*EXERCISE DIRECTIONS*. Work through the records that follow and return each line containing the word "computer".

▽

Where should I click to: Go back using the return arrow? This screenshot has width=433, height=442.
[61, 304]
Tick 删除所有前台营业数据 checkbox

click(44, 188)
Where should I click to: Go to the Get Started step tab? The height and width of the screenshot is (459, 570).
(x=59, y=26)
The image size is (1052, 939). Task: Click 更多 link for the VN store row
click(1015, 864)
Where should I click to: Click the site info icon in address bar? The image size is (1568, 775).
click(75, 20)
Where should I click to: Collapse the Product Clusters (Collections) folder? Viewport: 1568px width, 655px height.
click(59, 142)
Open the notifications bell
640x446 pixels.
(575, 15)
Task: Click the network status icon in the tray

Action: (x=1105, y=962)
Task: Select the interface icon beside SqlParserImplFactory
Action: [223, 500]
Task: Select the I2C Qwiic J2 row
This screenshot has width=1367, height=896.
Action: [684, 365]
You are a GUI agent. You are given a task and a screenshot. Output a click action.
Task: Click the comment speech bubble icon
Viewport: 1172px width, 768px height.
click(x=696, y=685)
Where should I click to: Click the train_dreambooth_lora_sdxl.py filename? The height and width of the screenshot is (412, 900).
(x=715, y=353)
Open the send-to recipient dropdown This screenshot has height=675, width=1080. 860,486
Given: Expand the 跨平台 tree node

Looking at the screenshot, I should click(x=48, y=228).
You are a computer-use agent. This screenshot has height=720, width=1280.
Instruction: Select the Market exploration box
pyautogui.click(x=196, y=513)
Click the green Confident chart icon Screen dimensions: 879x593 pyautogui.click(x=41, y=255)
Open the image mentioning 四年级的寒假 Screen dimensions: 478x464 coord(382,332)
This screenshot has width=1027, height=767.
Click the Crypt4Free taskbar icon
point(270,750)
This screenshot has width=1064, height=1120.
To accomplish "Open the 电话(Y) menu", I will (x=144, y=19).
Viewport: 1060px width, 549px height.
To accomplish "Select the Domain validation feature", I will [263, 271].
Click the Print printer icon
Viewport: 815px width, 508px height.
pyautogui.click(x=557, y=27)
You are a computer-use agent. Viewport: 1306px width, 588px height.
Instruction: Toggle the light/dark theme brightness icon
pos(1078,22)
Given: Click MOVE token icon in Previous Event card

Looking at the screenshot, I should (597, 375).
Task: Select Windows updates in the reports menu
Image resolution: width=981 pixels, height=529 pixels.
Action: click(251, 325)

△

*RESPONSE TO THIS EXERCISE*.
You are a computer-use agent. This screenshot has height=720, width=1280.
You are a computer-use agent. Viewport: 1306px width, 588px height.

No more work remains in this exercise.